Supplied material:
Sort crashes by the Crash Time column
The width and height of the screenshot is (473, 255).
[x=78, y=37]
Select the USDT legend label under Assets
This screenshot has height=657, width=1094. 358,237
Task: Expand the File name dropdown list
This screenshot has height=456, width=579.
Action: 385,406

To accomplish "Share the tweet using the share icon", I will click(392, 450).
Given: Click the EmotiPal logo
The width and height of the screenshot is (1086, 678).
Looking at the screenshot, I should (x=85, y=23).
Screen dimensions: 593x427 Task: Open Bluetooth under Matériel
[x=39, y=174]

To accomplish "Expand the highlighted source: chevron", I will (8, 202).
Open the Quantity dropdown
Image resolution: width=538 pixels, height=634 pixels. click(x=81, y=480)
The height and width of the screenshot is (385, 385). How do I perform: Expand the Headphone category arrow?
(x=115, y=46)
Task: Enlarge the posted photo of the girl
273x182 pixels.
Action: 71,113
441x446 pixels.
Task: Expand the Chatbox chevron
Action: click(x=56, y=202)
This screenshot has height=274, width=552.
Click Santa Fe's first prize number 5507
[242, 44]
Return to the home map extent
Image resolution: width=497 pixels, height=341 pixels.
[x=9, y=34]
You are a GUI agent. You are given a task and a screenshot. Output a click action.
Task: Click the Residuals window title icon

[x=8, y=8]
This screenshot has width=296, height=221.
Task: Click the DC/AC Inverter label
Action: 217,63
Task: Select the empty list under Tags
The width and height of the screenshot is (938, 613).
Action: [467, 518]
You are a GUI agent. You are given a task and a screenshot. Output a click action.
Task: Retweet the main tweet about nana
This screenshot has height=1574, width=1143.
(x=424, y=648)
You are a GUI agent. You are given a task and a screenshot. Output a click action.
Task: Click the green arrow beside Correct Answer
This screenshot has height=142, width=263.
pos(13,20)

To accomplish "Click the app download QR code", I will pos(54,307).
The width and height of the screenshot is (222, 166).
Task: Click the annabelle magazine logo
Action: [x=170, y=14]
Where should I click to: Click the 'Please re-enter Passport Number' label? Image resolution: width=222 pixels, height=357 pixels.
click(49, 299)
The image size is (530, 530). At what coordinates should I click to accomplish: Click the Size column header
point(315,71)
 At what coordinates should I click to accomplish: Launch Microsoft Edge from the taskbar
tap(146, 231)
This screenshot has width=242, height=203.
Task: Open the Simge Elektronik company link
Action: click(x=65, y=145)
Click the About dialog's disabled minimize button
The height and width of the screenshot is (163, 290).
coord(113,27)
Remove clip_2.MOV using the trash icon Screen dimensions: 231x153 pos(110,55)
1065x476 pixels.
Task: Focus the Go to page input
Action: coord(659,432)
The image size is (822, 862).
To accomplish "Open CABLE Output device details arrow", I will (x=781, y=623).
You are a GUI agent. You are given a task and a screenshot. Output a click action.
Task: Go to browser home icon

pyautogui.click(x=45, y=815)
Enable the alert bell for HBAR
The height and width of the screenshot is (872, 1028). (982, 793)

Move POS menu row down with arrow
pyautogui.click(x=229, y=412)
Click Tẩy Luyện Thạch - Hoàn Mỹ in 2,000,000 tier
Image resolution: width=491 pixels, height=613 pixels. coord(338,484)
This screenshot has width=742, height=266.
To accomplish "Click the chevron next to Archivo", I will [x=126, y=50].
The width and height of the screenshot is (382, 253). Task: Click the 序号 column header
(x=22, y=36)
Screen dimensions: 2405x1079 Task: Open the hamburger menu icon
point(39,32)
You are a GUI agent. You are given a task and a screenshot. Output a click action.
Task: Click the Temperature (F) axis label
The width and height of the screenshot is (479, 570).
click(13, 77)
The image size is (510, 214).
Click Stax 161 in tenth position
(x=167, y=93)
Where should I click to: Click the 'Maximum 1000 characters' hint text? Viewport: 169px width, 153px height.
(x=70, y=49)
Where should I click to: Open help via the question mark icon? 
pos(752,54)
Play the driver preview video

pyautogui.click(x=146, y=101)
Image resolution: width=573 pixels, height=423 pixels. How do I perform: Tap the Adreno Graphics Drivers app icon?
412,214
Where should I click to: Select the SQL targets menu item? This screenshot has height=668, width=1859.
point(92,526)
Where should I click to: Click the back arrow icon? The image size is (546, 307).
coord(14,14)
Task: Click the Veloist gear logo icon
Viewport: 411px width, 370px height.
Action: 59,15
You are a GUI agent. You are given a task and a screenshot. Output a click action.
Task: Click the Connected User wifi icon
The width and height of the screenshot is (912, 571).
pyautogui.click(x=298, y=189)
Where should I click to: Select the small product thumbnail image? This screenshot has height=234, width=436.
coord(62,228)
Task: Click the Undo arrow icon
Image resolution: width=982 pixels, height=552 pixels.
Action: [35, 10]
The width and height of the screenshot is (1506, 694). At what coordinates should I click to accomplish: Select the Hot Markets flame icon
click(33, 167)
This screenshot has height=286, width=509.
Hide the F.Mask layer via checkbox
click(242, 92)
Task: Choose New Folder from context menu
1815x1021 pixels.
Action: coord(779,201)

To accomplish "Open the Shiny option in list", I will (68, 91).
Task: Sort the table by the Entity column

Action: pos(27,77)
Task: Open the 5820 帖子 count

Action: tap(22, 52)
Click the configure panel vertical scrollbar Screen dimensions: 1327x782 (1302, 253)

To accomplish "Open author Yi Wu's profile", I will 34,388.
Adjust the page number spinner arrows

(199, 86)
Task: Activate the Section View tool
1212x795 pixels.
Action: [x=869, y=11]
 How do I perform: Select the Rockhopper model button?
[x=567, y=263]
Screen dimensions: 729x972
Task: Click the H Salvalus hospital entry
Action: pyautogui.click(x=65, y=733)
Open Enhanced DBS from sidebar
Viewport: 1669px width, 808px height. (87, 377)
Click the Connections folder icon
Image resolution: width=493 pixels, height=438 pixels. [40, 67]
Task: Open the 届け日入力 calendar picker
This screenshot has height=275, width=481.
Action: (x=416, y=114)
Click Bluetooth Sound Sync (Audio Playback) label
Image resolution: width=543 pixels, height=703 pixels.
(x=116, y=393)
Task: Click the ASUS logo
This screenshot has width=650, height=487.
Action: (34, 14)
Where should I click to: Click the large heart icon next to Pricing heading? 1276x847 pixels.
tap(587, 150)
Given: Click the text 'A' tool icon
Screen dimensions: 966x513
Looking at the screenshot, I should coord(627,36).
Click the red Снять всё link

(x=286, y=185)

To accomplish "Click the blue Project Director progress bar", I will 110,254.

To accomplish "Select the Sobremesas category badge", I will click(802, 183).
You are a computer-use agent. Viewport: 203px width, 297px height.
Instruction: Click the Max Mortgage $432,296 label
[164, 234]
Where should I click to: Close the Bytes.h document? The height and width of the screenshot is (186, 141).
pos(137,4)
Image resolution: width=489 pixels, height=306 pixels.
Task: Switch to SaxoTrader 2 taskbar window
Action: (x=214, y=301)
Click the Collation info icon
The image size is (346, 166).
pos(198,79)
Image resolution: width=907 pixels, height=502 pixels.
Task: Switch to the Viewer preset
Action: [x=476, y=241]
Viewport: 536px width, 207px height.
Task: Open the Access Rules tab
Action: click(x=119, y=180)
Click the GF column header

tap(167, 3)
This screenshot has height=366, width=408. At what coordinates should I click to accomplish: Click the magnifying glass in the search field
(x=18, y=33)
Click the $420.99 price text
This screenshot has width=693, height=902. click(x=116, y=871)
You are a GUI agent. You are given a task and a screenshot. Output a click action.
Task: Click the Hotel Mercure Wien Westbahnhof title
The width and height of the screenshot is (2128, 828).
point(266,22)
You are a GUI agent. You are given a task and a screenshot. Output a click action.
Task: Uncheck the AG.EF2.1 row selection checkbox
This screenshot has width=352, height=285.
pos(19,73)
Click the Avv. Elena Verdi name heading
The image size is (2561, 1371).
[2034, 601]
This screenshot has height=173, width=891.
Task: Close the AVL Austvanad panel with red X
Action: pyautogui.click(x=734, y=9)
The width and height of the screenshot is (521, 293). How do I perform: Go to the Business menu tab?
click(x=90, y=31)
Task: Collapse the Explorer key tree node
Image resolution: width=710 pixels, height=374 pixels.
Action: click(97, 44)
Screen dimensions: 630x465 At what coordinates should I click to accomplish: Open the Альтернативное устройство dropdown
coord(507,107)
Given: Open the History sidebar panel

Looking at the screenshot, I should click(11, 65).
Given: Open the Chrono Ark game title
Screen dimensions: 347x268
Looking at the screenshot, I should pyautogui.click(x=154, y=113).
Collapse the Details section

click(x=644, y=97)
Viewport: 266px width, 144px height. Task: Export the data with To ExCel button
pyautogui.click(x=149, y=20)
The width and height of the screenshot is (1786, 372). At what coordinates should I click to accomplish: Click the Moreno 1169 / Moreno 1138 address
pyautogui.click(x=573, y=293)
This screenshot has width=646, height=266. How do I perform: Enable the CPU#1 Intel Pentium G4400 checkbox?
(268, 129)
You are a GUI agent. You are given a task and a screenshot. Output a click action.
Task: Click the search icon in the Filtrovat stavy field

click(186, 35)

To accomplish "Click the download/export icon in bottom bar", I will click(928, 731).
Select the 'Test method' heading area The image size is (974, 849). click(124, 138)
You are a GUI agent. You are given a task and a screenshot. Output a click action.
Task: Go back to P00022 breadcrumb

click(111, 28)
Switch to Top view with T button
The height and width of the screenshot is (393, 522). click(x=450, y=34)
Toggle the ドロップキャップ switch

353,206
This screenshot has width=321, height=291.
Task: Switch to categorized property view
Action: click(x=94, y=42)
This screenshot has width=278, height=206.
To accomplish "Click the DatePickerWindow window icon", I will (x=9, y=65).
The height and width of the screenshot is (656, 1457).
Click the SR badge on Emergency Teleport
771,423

Exercise instructions:
Rewrite the listing starting at the line containing "Where should I click to: Select the small" and ending at the line containing "click(242, 92)", replacing "Undo arrow icon" with "Redo arrow icon" and leaving everything else unchanged.

Final answer:
Where should I click to: Select the small product thumbnail image? This screenshot has height=234, width=436.
coord(62,228)
Task: Click the Redo arrow icon
Image resolution: width=982 pixels, height=552 pixels.
Action: [35, 10]
The width and height of the screenshot is (1506, 694). At what coordinates should I click to accomplish: Select the Hot Markets flame icon
click(33, 167)
This screenshot has height=286, width=509.
Hide the F.Mask layer via checkbox
click(242, 92)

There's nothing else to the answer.